NeMo Guardrails is an open-source toolkit for easily adding programmable guardrails to LLM-based conversational systems.
Other
4.21k stars 400 forks source link

Fix multiline LLM output syntax error for dynamic flow generation #748

Closed radinshayanfar closed 2 months ago

radinshayanfar commented 2 months ago

This PR adds one more demonstration to the sample conversation default prompts of v2 for multiline text output with bot say flow. Before this PR, any dynamic code generation with LLMs that needed more than one line resulted in syntax error. Example Colang application:

import core
import llm

flow main
  activate llm continuation

Example application trace:

> Give a list of car manufacturers                                                                                                                                                                          
⠙ Working ...WARNING:nemoguardrails.colang.v2_x.runtime.runtime:Failed parsing a generated flow
@meta(bot_intent="bot respond provide a list of car manufacturers")
flow _dynamic_e8e6537a bot respond provide a list of car manufacturers
  bot say "Sure! Here’s a list of some well-known car manufacturers:
  1. Toyota
  2. Ford
  3. Volkswagen
  4. Honda
  5. General Motors (Chevrolet, GMC, Cadillac, Buick)
  6. BMW
  7. Mercedes-Benz
  8. Audi
  9. Nissan
  10. Hyundai
  11. Kia
  12. Subaru
  13. Tesla
  14. Fiat Chrysler Automobiles (now part of Stellantis)
  15. Volvo
  16. Land Rover
  17. Mazda
  18. Mitsubishi
  19. Jaguar
  20. Porsche
No terminal matches '"' in the current parser context, at line 3 col 11

  bot say "Sure!

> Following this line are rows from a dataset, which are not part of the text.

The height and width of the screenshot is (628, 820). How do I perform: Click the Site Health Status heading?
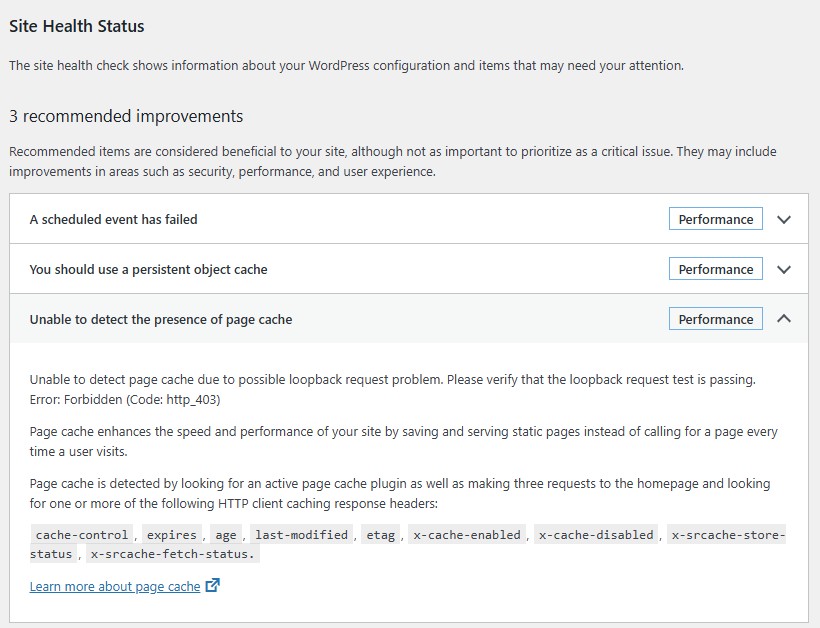77,26
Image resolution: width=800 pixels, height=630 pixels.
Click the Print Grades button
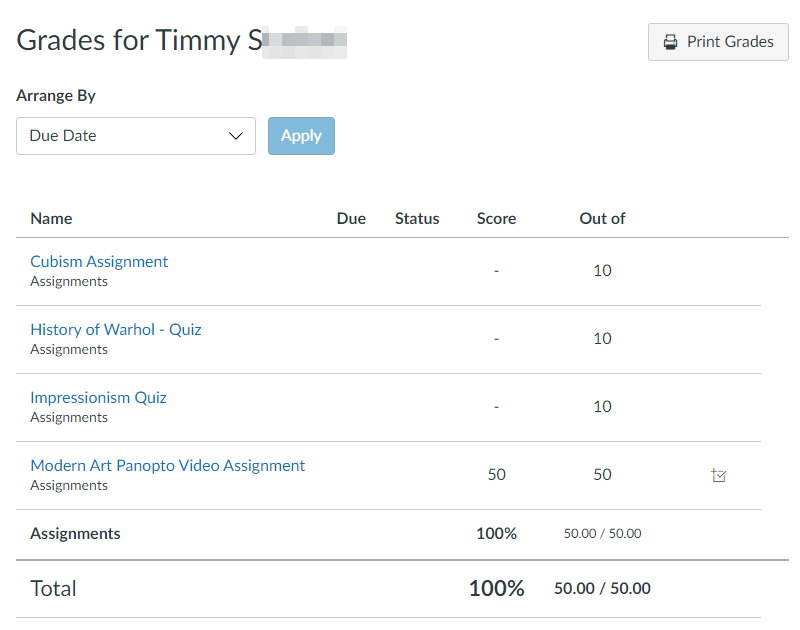tap(718, 42)
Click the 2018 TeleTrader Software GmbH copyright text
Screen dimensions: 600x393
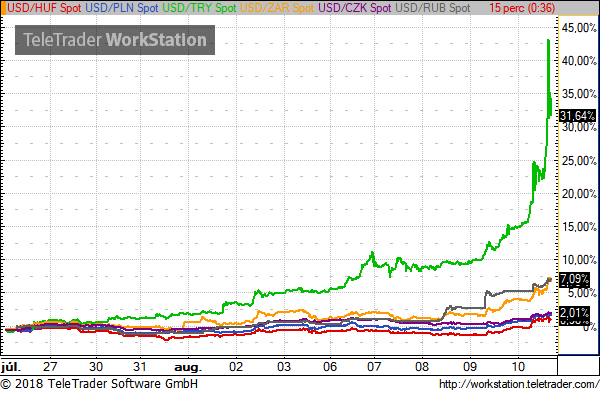pyautogui.click(x=99, y=383)
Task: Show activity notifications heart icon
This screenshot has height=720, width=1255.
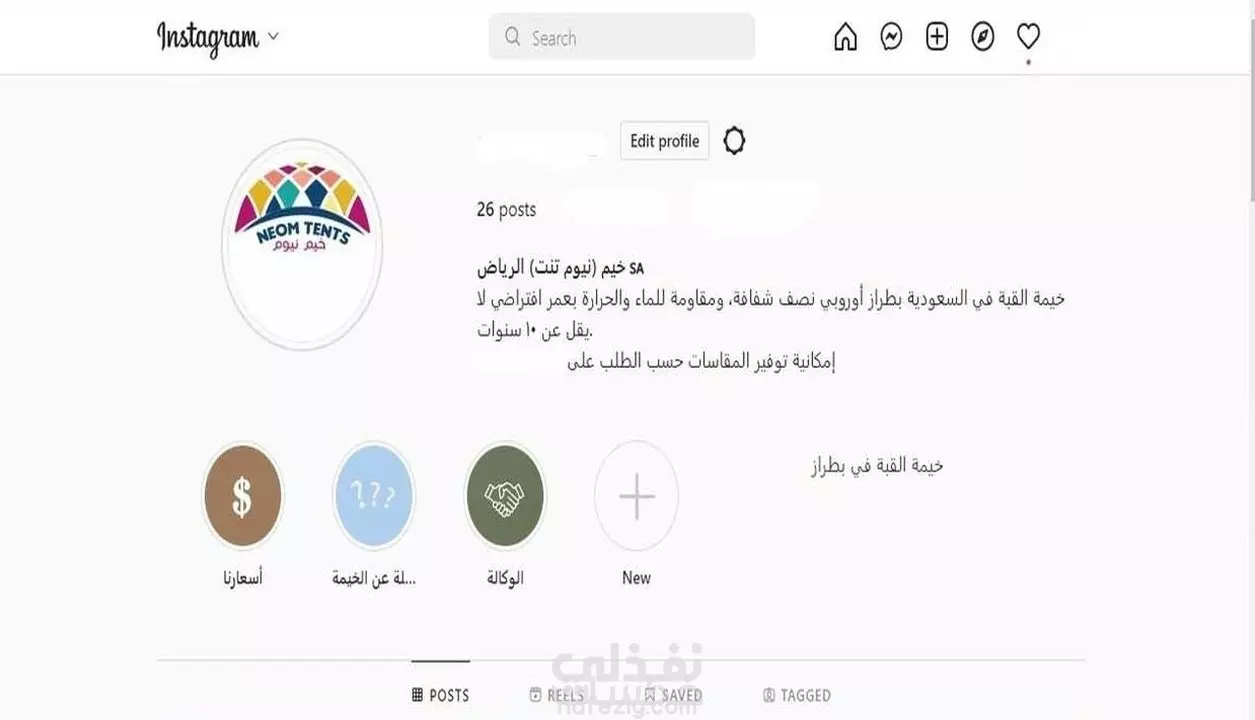Action: (x=1028, y=37)
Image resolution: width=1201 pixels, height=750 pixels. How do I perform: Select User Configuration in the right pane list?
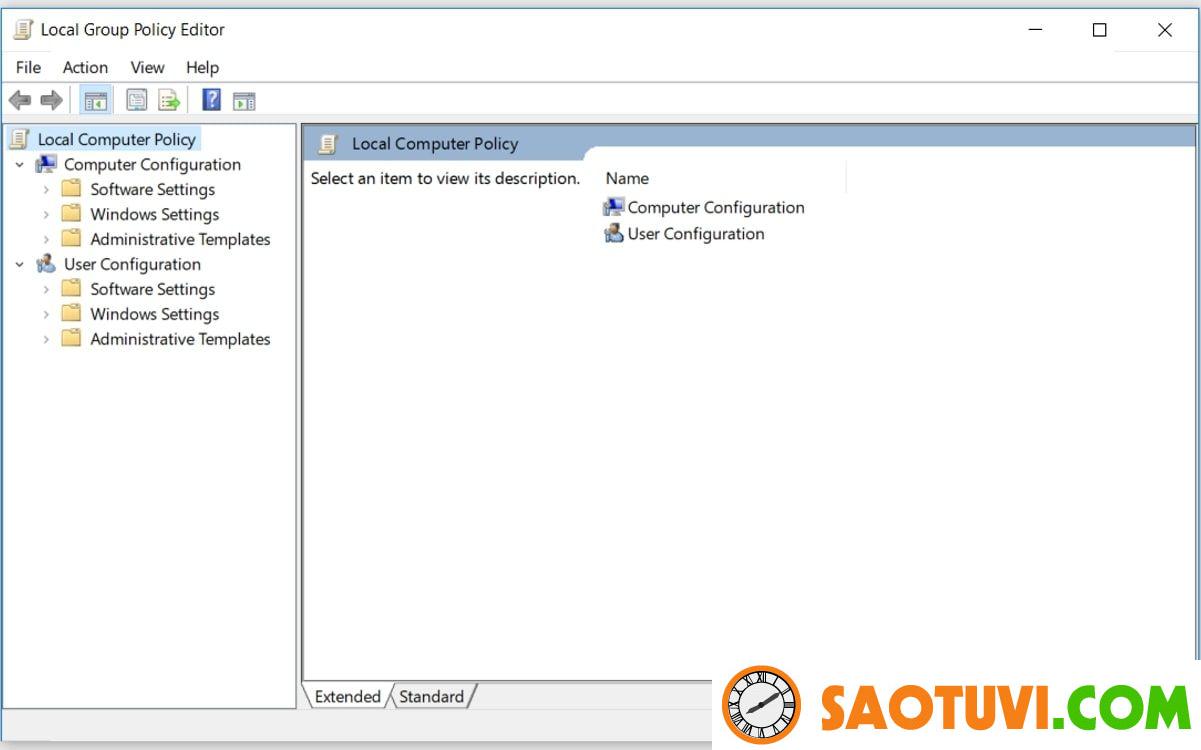[695, 234]
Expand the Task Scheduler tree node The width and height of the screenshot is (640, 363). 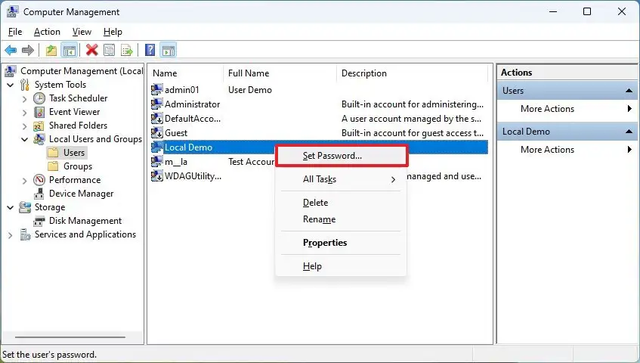(x=24, y=99)
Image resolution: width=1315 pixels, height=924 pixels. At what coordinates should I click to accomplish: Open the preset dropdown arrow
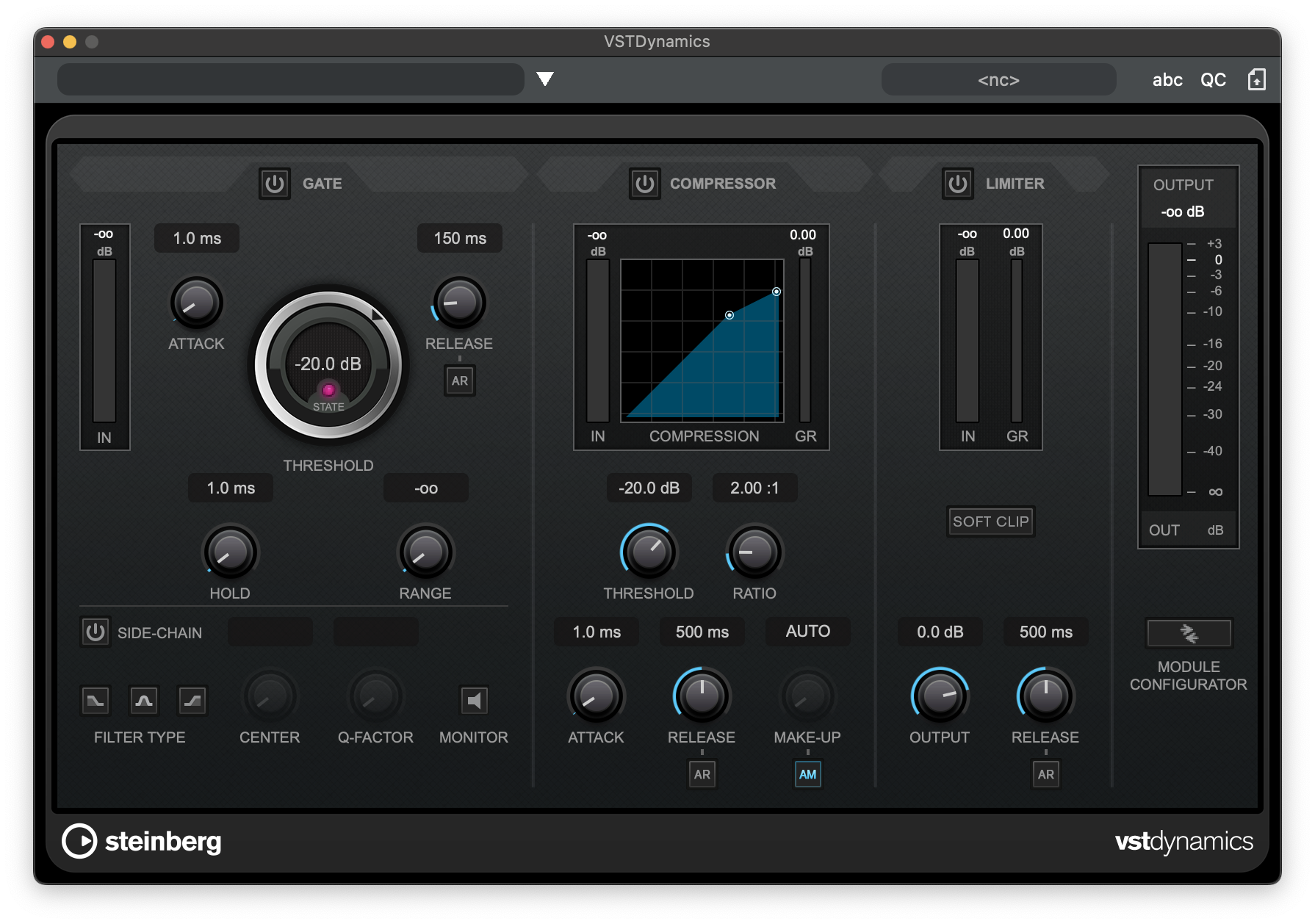point(544,79)
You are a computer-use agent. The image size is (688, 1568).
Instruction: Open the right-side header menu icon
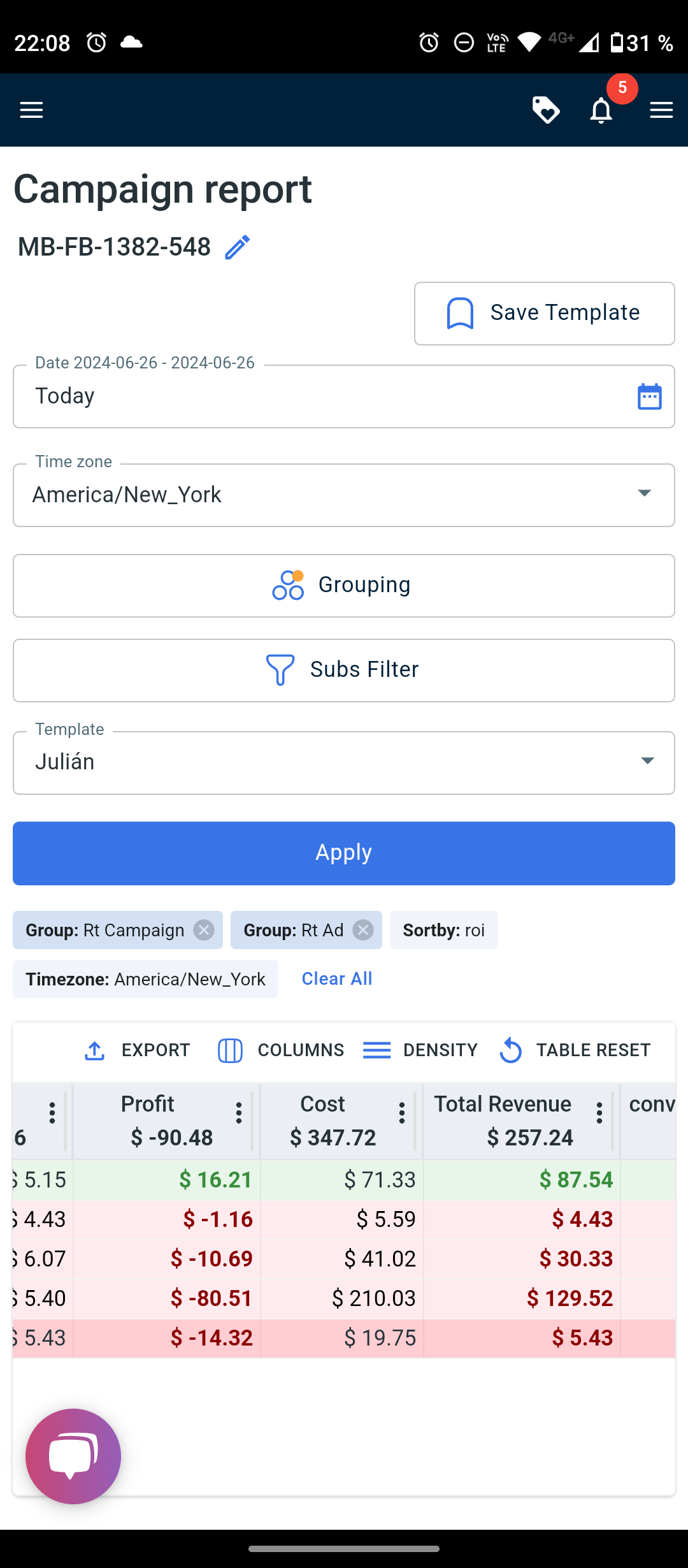click(x=661, y=110)
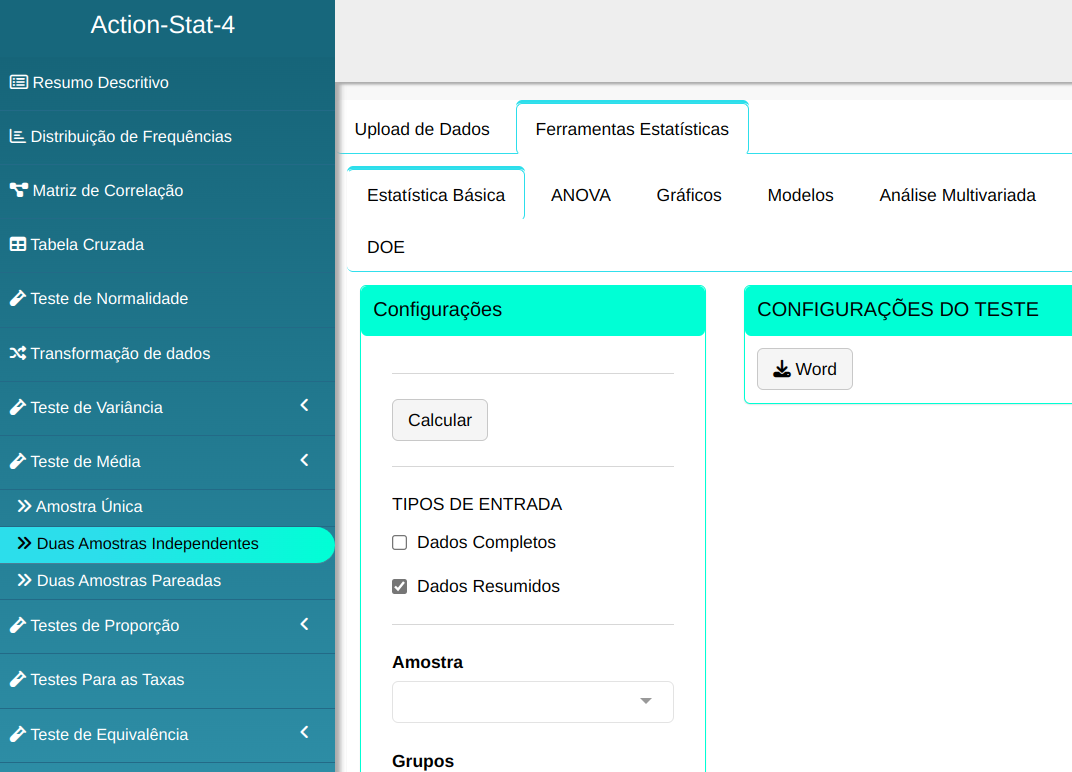Screen dimensions: 1072x772
Task: Collapse the Teste de Média submenu chevron
Action: point(304,460)
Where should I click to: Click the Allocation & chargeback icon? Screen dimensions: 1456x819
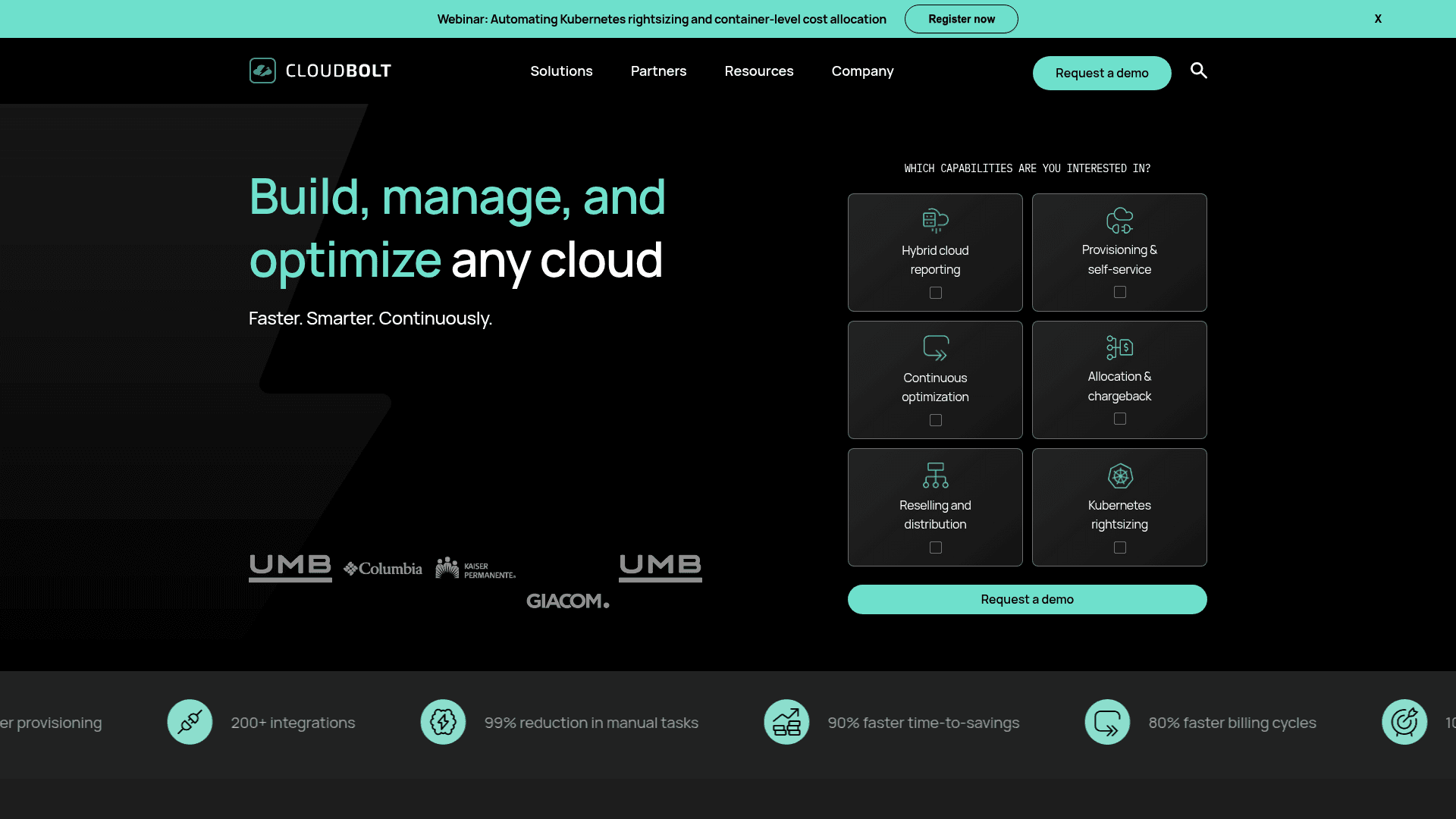(x=1119, y=348)
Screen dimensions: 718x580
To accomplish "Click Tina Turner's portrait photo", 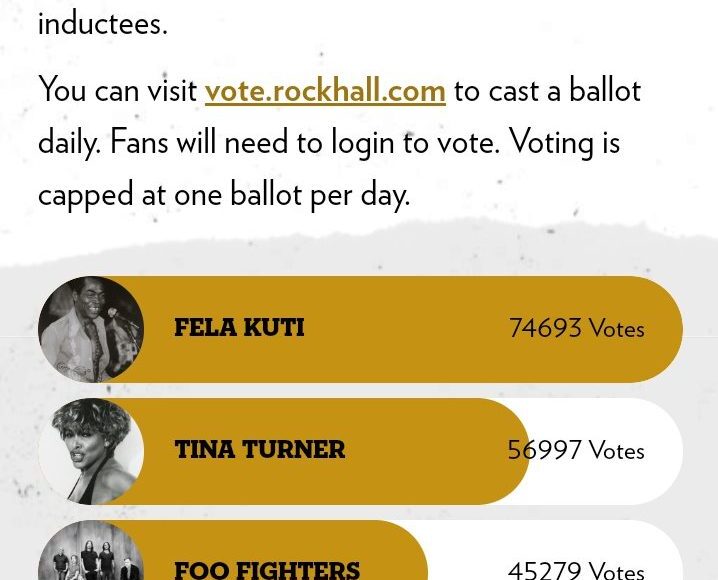I will point(91,451).
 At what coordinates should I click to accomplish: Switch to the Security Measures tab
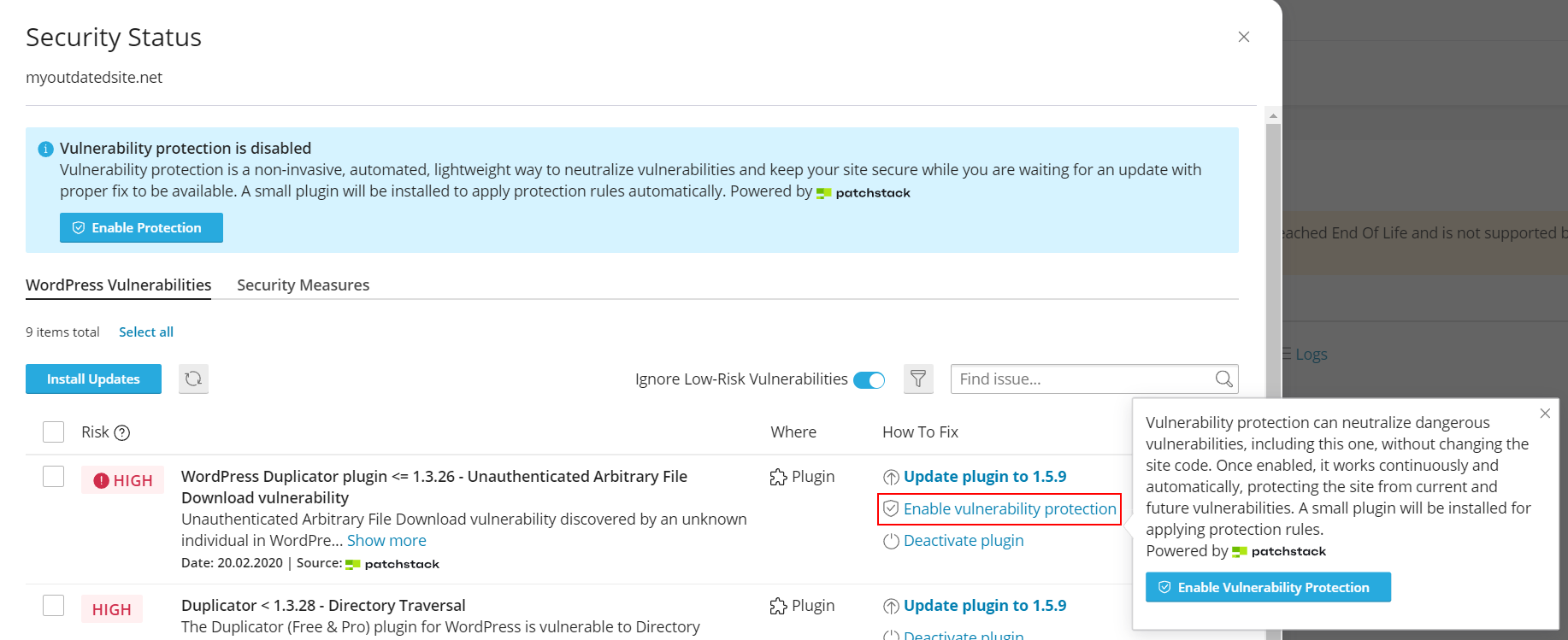point(303,285)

Here’s a list of some well-known 
          ^
Expected one of: 
    * LPAR
    * PLUS
    * COLON
    * TILDE
    * EQUAL
    * LBRACE
    * DEC_NUMBER
    * "->"
    * _AND
    * VAR_NAME
    * MINUS
    * NAME
    * _NEWLINE
    * LONG_STRING
    * RPAR
    * FLOAT_NUMBER
    * STRING
    * DOT
    * _OR
    * LSQB

Previous tokens: Token('NAME', 'say')
:
  bot say "Sure! Here’s a list of some well-known car manufacturers:
          ^
Parsing failed for LLM generated flow: `_dynamic_e8e6537a bot respond provide a list of car manufacturers`

>

By adding one more sample conversation which demonstrates that multiline outputs should be concatenated with \n, the aforementioned problem is mostly fixed.

There could be another workaround, which is post-processing the LLM generated flow. However, I think it's up to the LLMs discretion to generate more valid Colang flows.